__EXCERPT__.
Slow Joe and the Pork Chop Preachers
April 01, 2020
Slow Joe used to refer to the semi-grifter preachers who set up storefront churches as ‘pork chop preachers.’ They preached just enough to keep themselves in pork chops. There was no particular opinion as to whether they were sincere or not but the inference was that they knew just enough of the Bible to buy their daily pork chop and no more.
He tended to move slow, though he could move fast. He tended to speak slow, but any inference that he was slow-witted would be wrong. Rather, he spoke slow so that every word he said would land with the blow of a hammer if he wanted it too, which he frequently did. His voice was very deep and very stern. He would, back in the day, call on young people even though they had not raised their hands—I have never known anyone else so bold and oblivious to normal human decorum to do this. Children were afraid of him, unless they loved him, as many did. The ones who endured later came to reminisce on him fondly. Not a few adults were afraid of him, as well. Surely there were some who must have told him off.
Slow Joe went all the way back to representing Jehovah during the days of World War II. Many of our people were accosted by mobs during that time. A few died. Many were beaten up, some tarred and feathered, or forced to drink castor oil. Countless numbers were tossed into prison, sometimes without charge—their neutrality made them simply too contemptible in popular opinion during those nationalistic times to be afforded the normal rights that would be accorded everyone else.
There is a stereotype of Witnesses ‘turning the other cheek’ and being mild mannered no matter what the ordeal. It probably is true with most, but it wasn’t with Slow Joe; he was not averse to defending himself with fists. “We use to stack em up like cordwood,” he would say of certain ones who came out to attack, though it was not easy to draw this remark from him.
Through chance and unforeseen circumstances many years later, I found myself a new and very green elder in a congregation that didn’t have too much more in the way of experience. Only one other elder could be described as all-around and experienced—there were several others but they were all hobbled in some manner. “Maybe be can raid that other congregation—they have plenty of elders—and draft Slow Joe,” I said to the co-elder.
We arranged to meet with him. Slow Joe sat there scowling, seemingly, as he ever seemed to, but he was a good man—we knew it and he knew that we knew it. He said that he would think about it. A week later he showed up at the meeting with his wife. He didn’t say a word to us, chatted with some of the friends afterwards, and left. Later, the other elder and I emptied the contribution box and found his Publisher Record Cards. “I guess we have his answer,” that brother said to me.

__TO DO__.
**A)** In the listing, write out every line from the one containing "Restoration Levy: What" down to the one containing "Follow [Follow Article] (364, 294)", both included, offsetting both numbers of each click coordinate by -28.
**B)** Resume the story of Slow Joe and the pork chop preachers after its last sentence.

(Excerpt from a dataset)
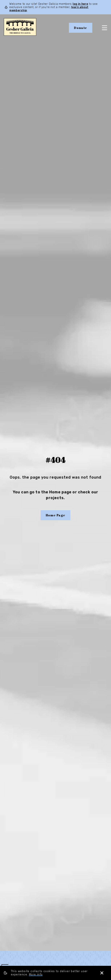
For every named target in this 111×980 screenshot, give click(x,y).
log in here (80, 4)
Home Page (55, 515)
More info (36, 974)
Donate (80, 28)
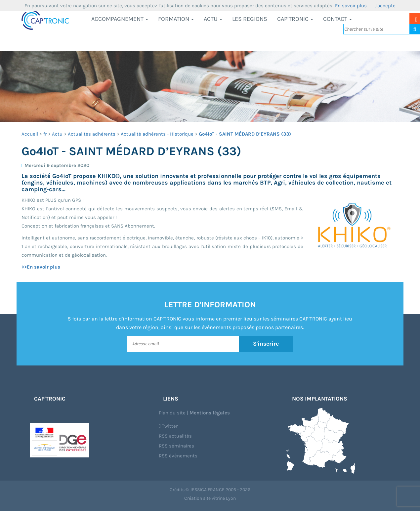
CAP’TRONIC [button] (295, 19)
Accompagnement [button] (120, 19)
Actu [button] (213, 19)
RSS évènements (178, 456)
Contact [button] (337, 19)
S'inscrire (266, 344)
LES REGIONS (250, 19)
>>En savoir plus (41, 267)
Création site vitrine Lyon (210, 498)
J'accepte (385, 6)
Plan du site (172, 413)
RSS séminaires (176, 446)
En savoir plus (351, 6)
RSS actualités (175, 436)
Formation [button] (176, 19)
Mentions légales (210, 413)
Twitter (168, 426)
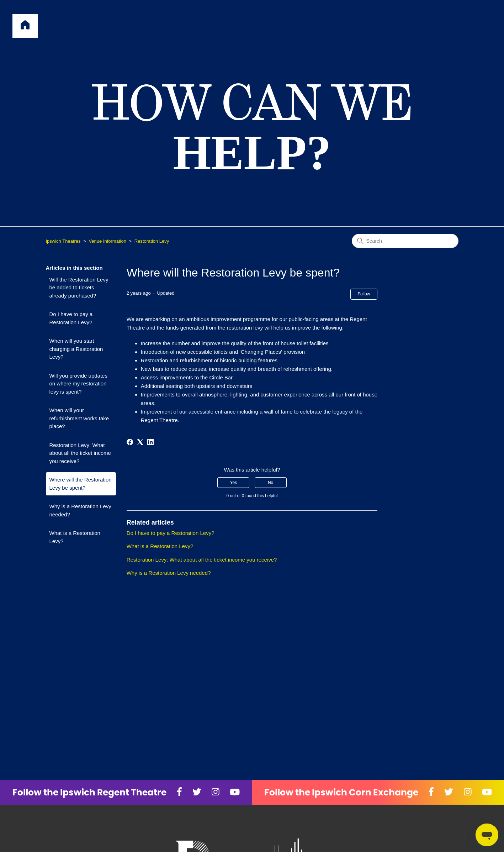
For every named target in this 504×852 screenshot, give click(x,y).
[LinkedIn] (150, 442)
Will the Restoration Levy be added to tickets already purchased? (79, 288)
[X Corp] (140, 442)
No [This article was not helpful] (270, 483)
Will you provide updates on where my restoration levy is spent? (78, 384)
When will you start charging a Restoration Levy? (76, 349)
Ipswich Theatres (63, 241)
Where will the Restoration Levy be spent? (80, 484)
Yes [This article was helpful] (234, 483)
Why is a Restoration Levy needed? (80, 510)
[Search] (405, 241)
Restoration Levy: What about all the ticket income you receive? (80, 453)
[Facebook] (130, 442)
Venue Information (107, 241)
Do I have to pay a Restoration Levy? (71, 318)
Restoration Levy (152, 241)
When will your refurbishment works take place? (79, 418)
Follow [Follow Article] (364, 294)
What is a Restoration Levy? (75, 537)
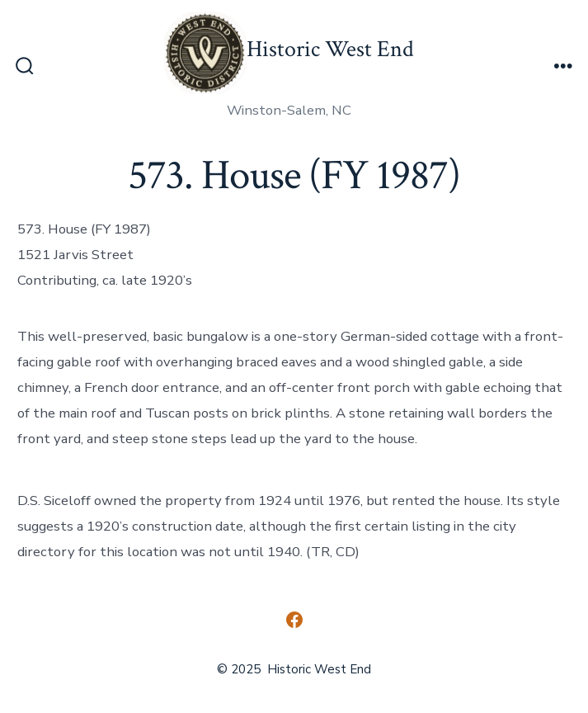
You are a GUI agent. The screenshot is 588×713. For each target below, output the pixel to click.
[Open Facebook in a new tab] (294, 620)
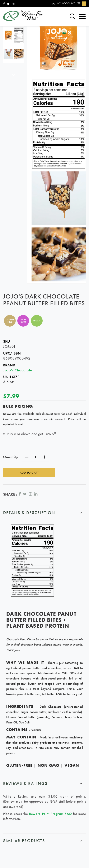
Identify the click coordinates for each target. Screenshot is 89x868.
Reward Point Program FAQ (50, 813)
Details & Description (29, 513)
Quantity (10, 457)
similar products (24, 841)
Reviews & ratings (25, 783)
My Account (63, 3)
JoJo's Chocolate (18, 370)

__ANSWERS GIVEN__.
**A)**
Restoration Levy: What about all the ticket income you receive? (52, 425)
[Facebook] (102, 414)
Venue Information (79, 213)
Do I have to pay a Restoration Levy? (43, 290)
Restoration Levy (124, 213)
When will your refurbishment works take place? (51, 390)
Follow [Follow Article] (336, 266)

**B)**
I am very grateful to Slow Joe. He didn’t have to come. He was old by then, could easily have gone into cruise mode, and no one would have thought any the less of him for it. And he did bring a wealth of experience. “Brothers, I think we’re going about this all wrong,” he said at a certain elder’s meeting where we were going about something all wrong. Then he set us on a way that worked out better. Moreover, Black Mack, another extremely experienced man, joined the congregation shortly thereafter—I think Slow Joe recruited him.
Black Mack had equal stature with Joe—he had long served as an elder but he wasn’t one at the time. He was even separated from his wife, and I surmise that both circumstances were essentially the result of his rigidity and unwillingness to yield to which way the wind was blowing. He thrived in the new atmosphere, in time resolved all problems, and was again appointed an elder. If I recall correctly, he groused over having to go through the stages of ministerial servant first, since he had not forgotten the spiritual things that he once had as an elder—he wanted to skip that step—he was deleted as an elder, he should be ‘reinstated’ as an elder, he thought. “Look, just do it, won’t you?” someone said. “It’s how we do things. Yield for once in your life and it will all be well.” And it was.
Soon afterwards Davey the Kid came along, straight out of Bethel, a phenomenally talented ‘people person’ whose every touch turned something into gold. He talked his way immediately into some hot-shot job but quit when his new employer wouldn’t grant him time off for the convention. “They’re just like the Russians,” he told me, ‘crying that they aren’t doing this and they can’t do that, when all the time they are churning out weapons to beat the band.”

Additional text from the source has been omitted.